_INSTRUCTIONS TO FOLLOW_. If a line in the data below holds the word "agent", copy it.

(Saved data entries)
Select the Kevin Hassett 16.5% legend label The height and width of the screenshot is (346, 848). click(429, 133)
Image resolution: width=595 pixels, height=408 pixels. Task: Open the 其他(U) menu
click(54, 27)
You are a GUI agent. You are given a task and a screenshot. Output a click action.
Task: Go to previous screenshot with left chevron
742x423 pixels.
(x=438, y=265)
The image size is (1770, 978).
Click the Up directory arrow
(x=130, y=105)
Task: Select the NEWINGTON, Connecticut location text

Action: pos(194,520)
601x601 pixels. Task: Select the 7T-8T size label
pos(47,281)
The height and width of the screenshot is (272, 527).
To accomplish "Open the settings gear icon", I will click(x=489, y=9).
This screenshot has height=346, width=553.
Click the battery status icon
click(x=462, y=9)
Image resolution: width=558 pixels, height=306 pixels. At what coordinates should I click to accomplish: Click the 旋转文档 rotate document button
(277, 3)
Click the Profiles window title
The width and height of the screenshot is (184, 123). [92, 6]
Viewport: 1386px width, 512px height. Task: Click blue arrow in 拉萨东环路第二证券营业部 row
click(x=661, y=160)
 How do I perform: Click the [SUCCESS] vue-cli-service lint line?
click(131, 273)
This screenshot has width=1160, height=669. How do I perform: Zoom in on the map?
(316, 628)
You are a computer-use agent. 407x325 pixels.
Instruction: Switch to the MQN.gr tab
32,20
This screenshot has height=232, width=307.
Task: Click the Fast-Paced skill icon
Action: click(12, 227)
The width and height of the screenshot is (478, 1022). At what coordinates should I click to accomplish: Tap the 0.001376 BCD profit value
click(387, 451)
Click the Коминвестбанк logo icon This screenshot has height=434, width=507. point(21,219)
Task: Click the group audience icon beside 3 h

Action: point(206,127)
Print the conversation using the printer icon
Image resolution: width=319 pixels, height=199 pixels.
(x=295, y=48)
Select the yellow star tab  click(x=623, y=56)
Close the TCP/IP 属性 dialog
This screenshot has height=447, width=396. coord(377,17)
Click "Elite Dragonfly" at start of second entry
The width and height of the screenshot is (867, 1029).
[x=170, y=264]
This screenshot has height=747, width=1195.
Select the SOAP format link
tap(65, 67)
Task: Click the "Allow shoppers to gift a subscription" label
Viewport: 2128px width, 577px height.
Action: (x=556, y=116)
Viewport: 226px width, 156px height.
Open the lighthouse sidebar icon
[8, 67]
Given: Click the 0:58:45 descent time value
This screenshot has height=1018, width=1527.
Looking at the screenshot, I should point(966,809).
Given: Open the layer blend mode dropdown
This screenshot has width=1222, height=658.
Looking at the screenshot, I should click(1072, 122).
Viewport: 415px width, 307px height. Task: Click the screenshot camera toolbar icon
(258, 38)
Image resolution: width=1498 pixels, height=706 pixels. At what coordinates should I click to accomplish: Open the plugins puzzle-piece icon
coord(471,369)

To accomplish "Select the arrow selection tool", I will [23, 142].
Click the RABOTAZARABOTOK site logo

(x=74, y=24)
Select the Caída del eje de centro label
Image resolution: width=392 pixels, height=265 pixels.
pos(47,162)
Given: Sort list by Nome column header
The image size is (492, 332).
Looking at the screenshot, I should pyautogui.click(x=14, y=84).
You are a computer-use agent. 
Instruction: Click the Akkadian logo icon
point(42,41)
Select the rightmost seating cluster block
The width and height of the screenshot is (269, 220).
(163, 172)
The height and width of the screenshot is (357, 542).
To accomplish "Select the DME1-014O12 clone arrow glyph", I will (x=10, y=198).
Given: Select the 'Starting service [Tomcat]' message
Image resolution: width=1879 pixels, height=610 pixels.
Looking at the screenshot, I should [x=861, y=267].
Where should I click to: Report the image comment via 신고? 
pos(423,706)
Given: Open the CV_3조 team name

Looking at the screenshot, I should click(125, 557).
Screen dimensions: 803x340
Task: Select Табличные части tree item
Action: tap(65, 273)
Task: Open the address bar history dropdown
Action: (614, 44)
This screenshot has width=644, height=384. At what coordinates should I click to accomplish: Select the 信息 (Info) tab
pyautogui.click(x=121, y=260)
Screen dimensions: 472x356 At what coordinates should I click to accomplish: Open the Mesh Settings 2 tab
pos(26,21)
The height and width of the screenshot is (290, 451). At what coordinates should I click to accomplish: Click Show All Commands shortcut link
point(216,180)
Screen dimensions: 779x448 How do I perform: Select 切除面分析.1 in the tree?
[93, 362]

_SOLUTION BELOW_.
You are a GUI agent. You are given a task and a screenshot. Output a click action.
You are a computer-use agent. 407x325 pixels.
You are a computer-use agent. 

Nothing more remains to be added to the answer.